━━━━━ DATA LINES ━━━━━

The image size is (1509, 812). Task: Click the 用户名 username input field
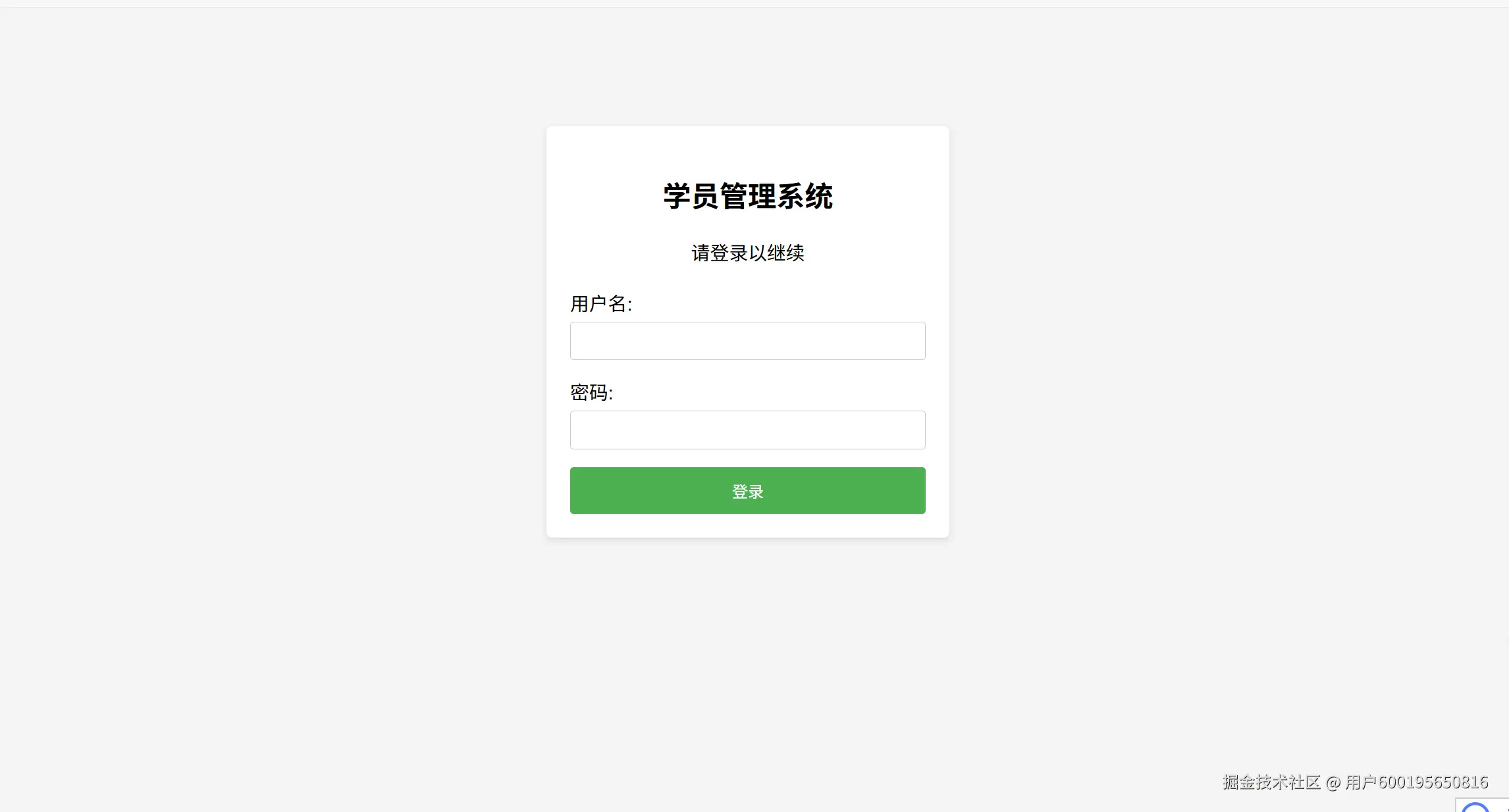[747, 341]
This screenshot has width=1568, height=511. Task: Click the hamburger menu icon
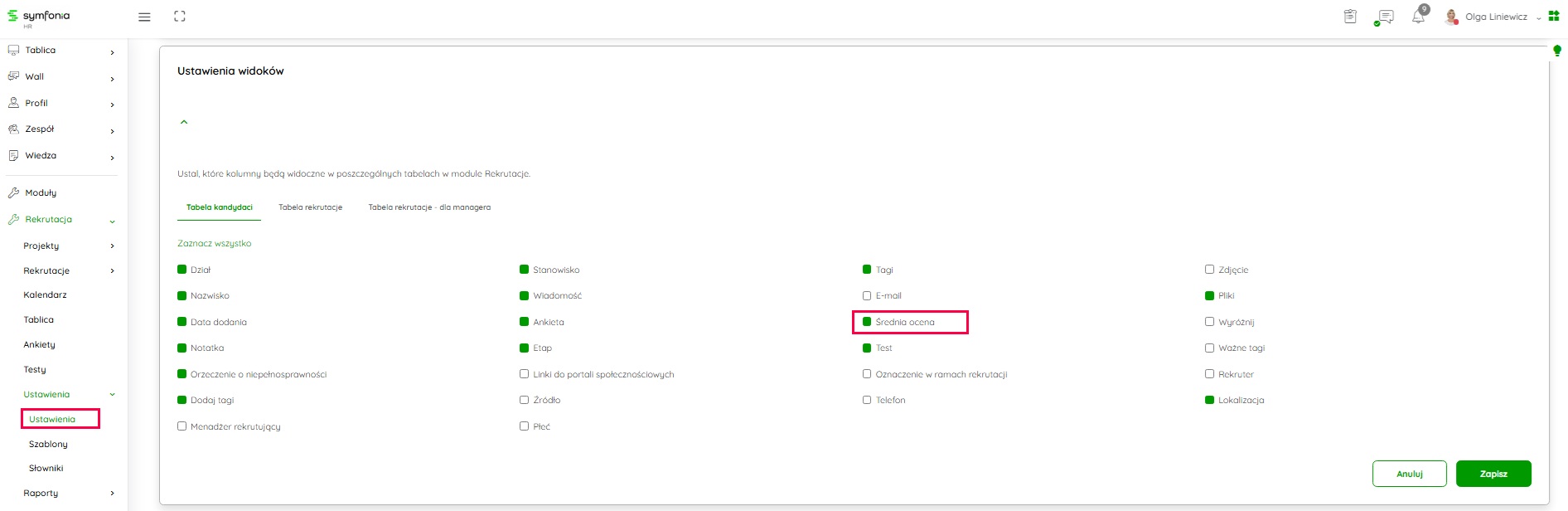pyautogui.click(x=144, y=17)
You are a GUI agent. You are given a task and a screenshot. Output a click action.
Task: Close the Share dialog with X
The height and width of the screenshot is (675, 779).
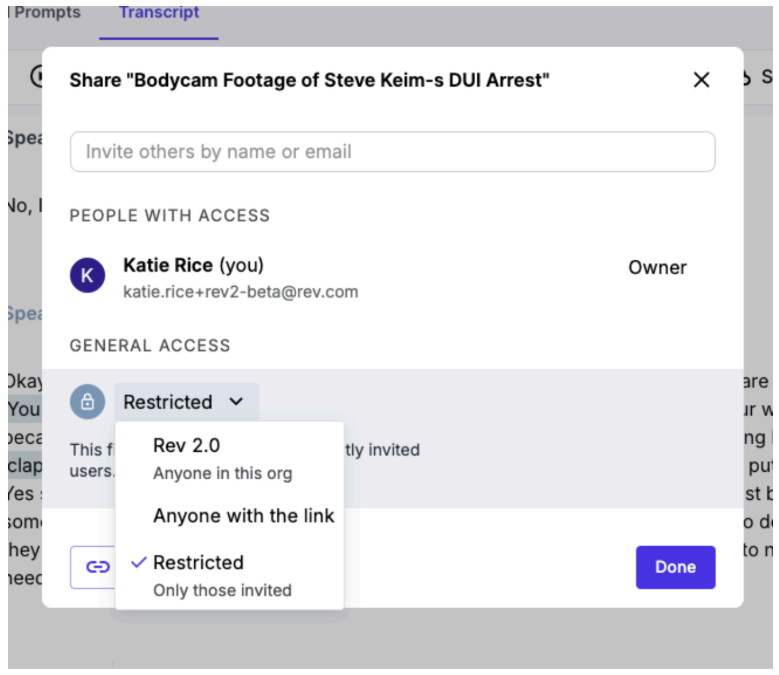(701, 79)
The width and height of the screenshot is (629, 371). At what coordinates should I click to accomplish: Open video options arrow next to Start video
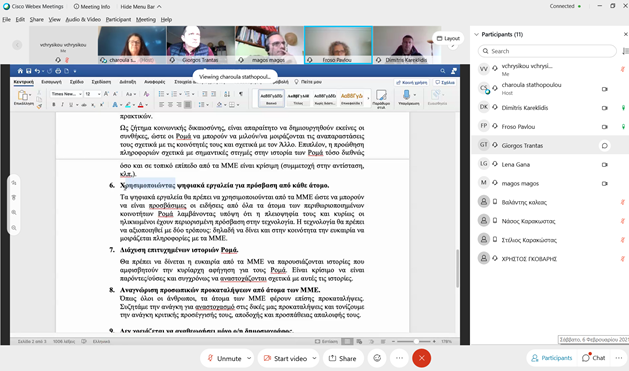coord(314,358)
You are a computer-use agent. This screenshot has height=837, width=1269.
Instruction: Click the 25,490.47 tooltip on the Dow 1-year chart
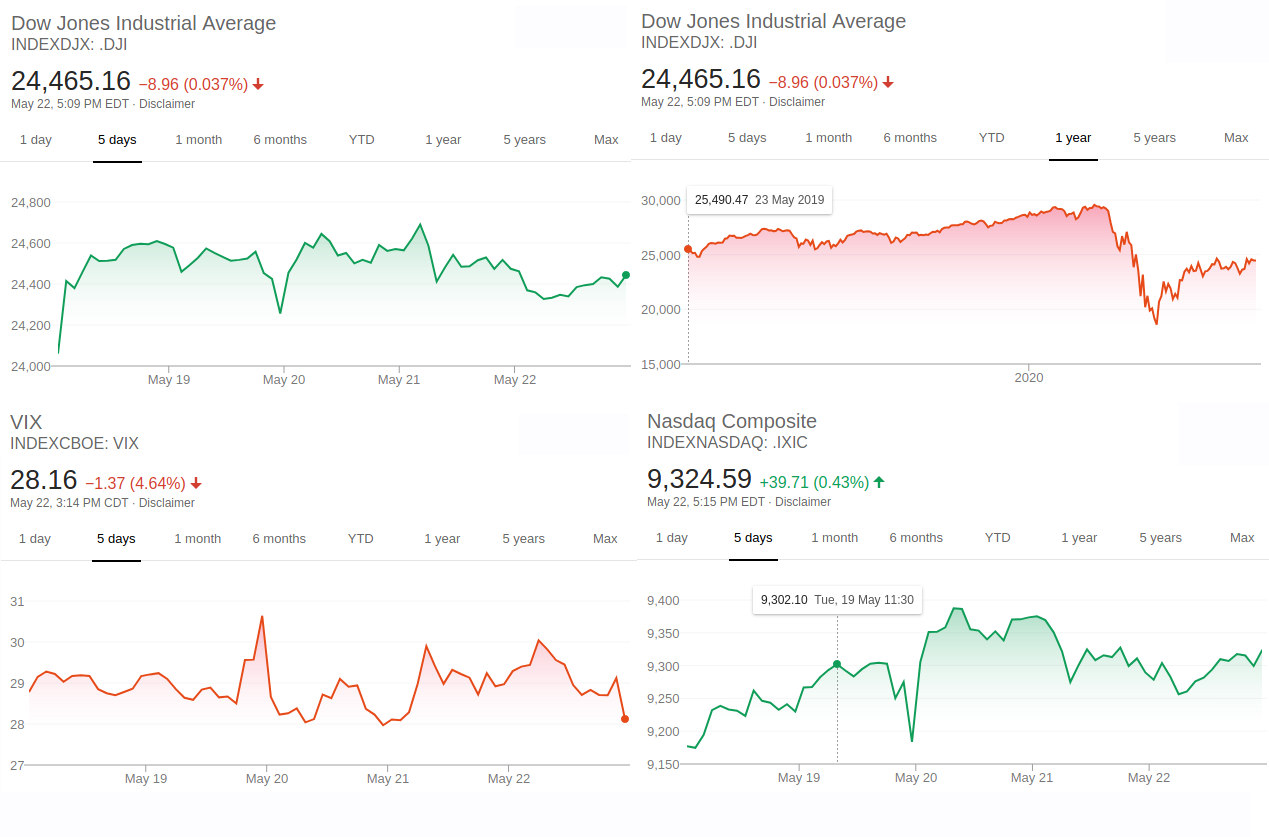coord(759,200)
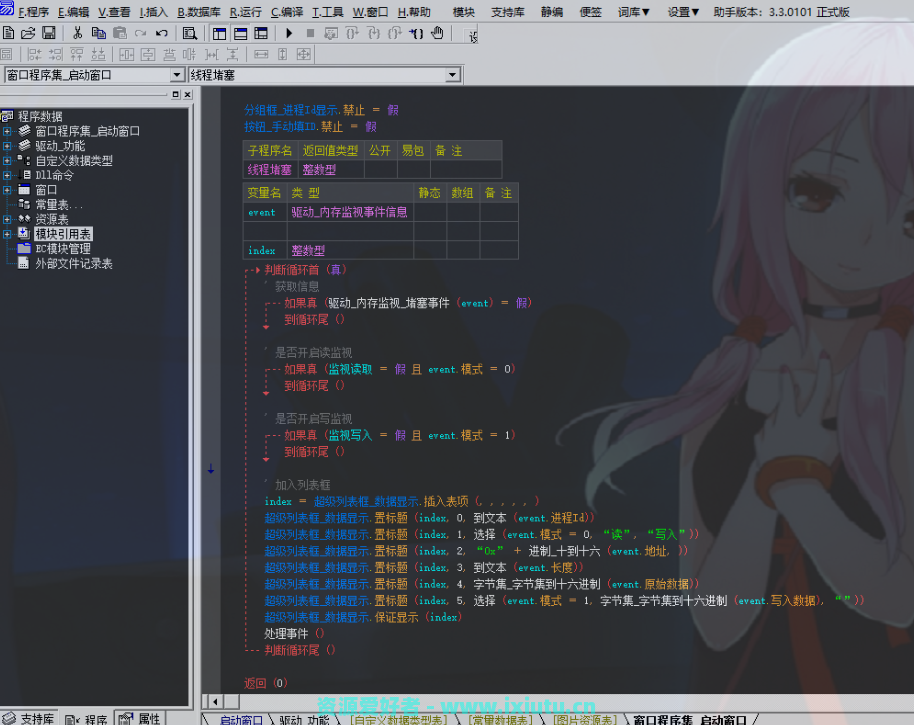The width and height of the screenshot is (914, 725).
Task: Toggle the second panel layout button
Action: click(240, 33)

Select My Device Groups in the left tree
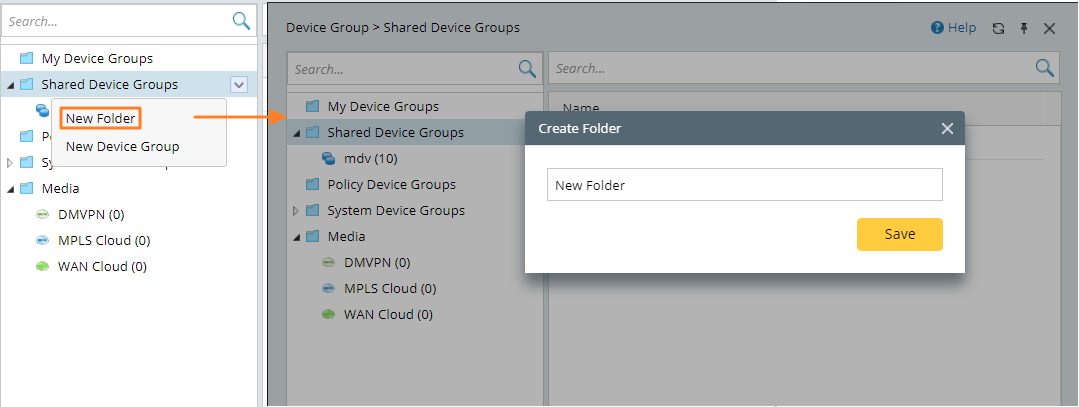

━━━━━

**EXERCISE DESCRIPTION**. Output the rows from the start of the records through the line containing "pyautogui.click(x=144, y=17)" as a Markdown table with the columns Number and Row text, numbering each line and skipping blank lines. Leave the pictures out of the table.

**SOLUTION**.
| Number | Row text |
|---|---|
| 1 | The image size is (1509, 812). Task: Click the 用户名 username input field |
| 2 | [747, 341] |
| 3 | This screenshot has width=1568, height=511. Task: Click the hamburger menu icon |
| 4 | pyautogui.click(x=144, y=17) |